§ **YOUR INSTRUCTIONS**: Pictures should be omitted; restate word for word the lines from the one holding "Screen dimensions: 1919x876" through the last line of the entries below.

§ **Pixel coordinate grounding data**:

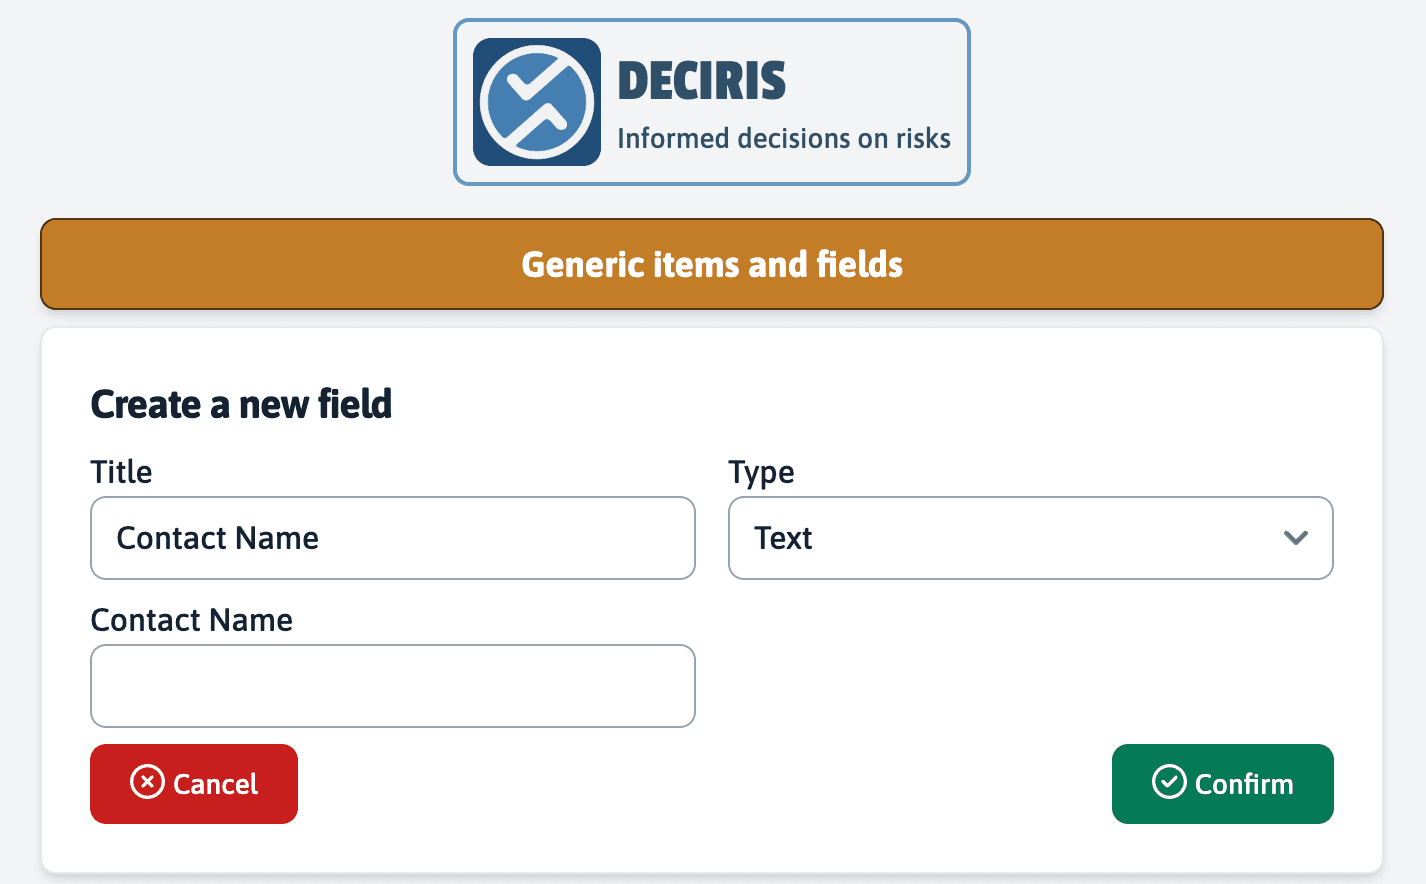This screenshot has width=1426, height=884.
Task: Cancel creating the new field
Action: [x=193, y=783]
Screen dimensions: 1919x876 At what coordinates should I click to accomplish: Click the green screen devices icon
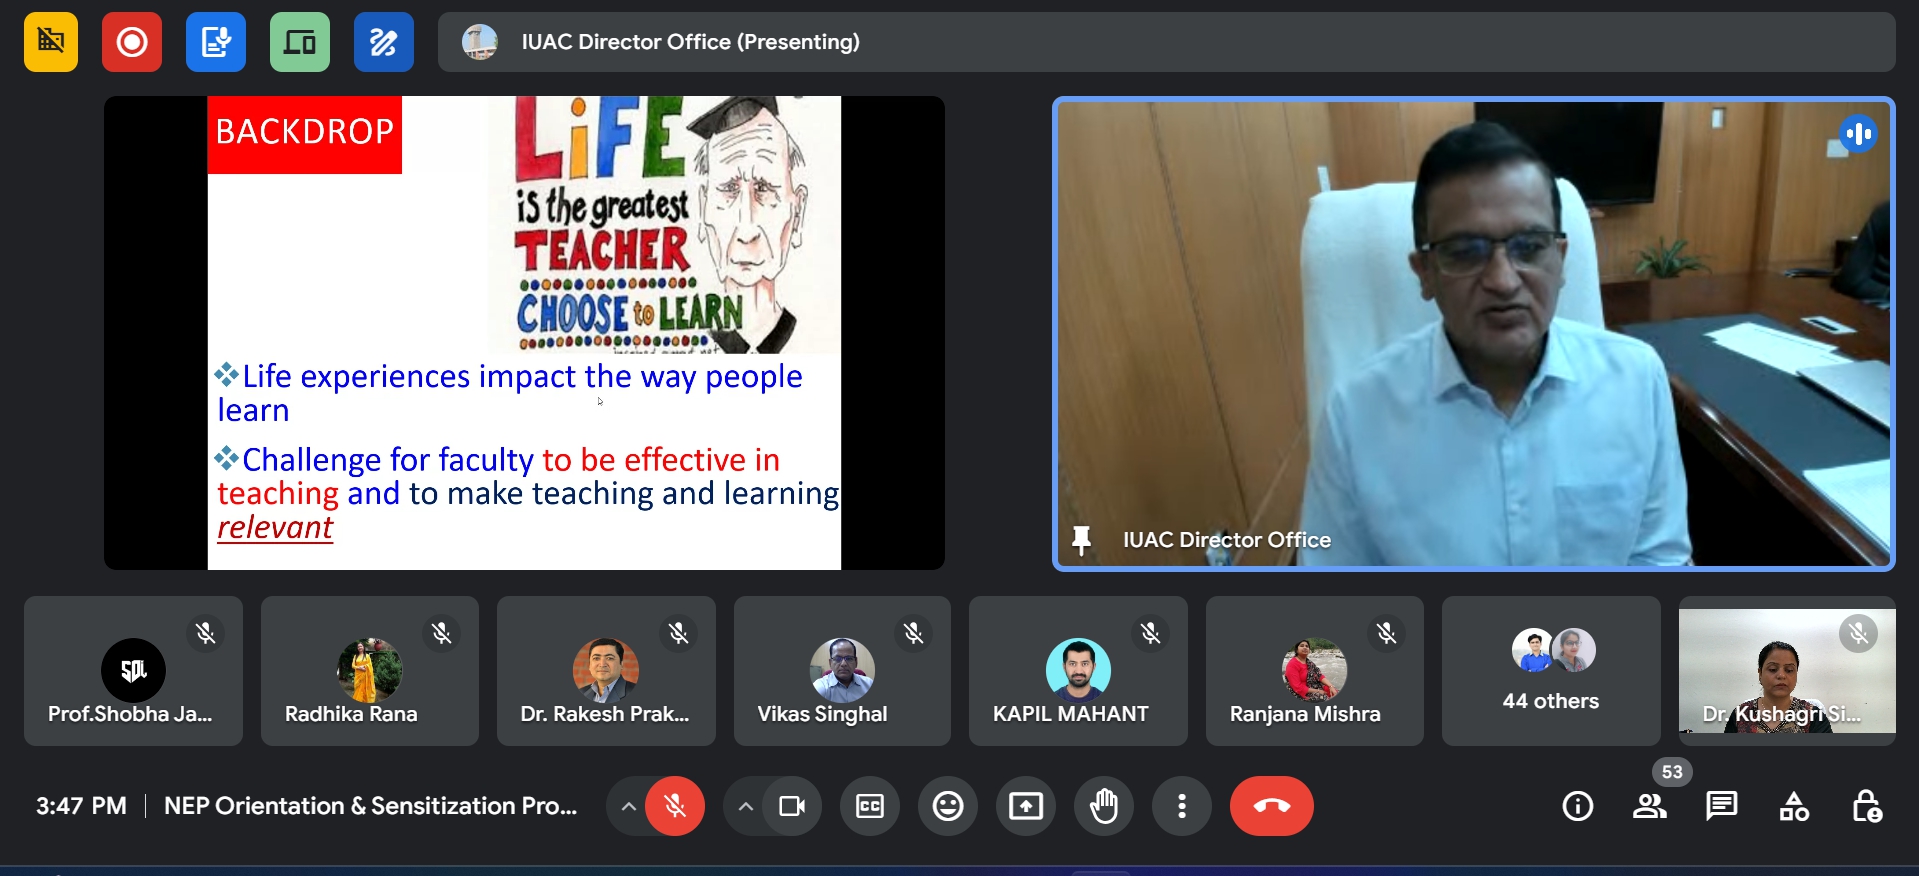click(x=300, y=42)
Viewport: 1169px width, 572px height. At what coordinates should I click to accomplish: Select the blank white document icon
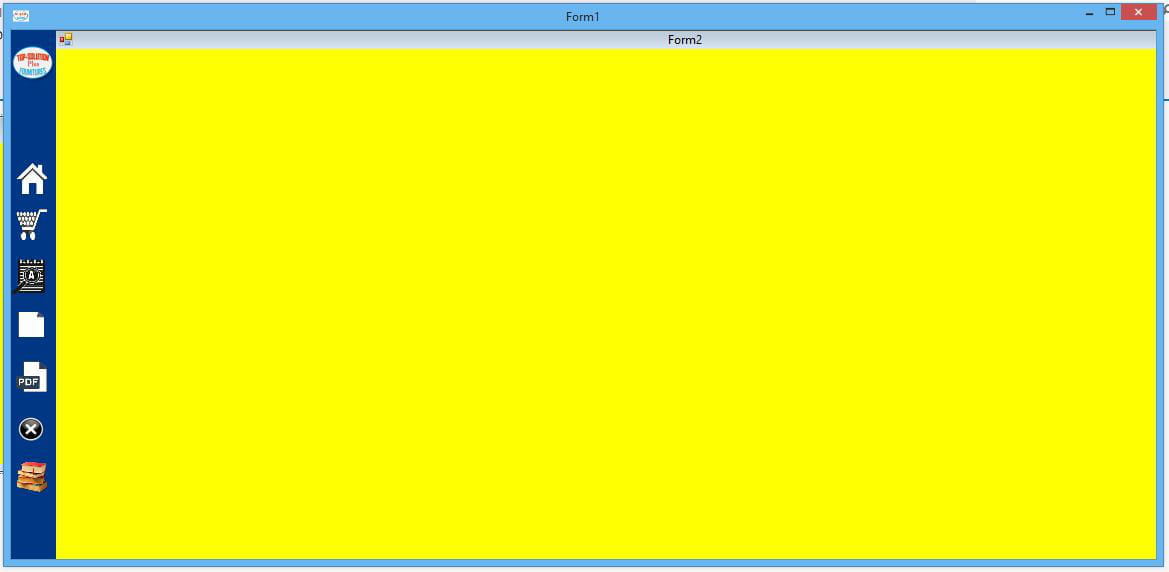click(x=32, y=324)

§ **SOLUTION**:
Screen dimensions: 1919x876 At what coordinates should I click to accomplish: Click the green screen devices icon
click(x=300, y=42)
Viewport: 1169px width, 572px height. At what coordinates should I click to accomplish: Select the blank white document icon
click(x=32, y=324)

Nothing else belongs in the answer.